───── Records to process ─────

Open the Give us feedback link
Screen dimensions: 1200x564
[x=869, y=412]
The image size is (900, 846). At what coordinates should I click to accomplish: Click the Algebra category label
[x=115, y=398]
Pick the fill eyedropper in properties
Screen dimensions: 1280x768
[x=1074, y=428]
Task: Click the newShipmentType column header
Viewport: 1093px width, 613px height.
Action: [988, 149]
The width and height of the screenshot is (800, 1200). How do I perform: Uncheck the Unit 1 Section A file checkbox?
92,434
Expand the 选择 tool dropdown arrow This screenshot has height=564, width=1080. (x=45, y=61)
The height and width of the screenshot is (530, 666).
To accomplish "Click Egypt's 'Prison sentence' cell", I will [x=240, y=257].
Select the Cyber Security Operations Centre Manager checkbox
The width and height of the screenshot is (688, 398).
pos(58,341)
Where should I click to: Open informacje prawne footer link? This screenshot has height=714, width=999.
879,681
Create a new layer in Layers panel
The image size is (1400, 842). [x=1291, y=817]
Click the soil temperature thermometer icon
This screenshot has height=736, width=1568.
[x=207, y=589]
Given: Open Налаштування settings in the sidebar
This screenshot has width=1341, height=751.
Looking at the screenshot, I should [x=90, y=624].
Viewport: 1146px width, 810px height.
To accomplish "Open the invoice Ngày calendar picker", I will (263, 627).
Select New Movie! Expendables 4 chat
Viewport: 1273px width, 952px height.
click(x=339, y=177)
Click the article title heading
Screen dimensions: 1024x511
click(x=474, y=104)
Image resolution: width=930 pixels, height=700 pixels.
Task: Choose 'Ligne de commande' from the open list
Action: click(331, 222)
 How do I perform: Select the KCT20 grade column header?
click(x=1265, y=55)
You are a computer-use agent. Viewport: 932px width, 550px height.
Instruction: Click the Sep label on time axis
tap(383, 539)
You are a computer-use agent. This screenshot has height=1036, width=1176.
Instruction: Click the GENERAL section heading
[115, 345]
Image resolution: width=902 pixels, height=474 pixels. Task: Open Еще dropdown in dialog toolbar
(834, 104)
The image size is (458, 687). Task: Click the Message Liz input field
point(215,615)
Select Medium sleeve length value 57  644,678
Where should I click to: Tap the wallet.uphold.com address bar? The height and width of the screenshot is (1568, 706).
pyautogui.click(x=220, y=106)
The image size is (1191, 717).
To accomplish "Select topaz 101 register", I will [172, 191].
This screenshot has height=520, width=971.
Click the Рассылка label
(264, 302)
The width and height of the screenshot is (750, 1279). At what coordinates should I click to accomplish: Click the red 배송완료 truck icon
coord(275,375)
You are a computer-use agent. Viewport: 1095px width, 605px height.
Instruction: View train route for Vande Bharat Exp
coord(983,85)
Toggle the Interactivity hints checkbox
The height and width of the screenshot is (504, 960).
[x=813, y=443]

─────

** Work required **
Search the material for "agent" and copy each matching line.

** Answer to this exercise **
You are a computer-use agent. Viewport: 932px width, 550px height.
You are a computer-use agent. This screenshot has height=1036, width=1176.
You are a computer-use agent. Viewport: 1095px width, 605px height.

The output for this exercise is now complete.